## start INPUT MATERIAL

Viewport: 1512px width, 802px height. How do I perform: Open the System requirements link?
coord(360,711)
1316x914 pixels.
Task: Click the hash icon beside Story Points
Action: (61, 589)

## end INPUT MATERIAL

▶ TASK BRIEF
Convert the material above into a JSON list of strings, with one string for each line and blank lines omitted.

▶ RESPONSE TO THIS EXERCISE
[
  "Viewport: 1512px width, 802px height. How do I perform: Open the System requirements link?",
  "coord(360,711)",
  "1316x914 pixels.",
  "Task: Click the hash icon beside Story Points",
  "Action: (61, 589)"
]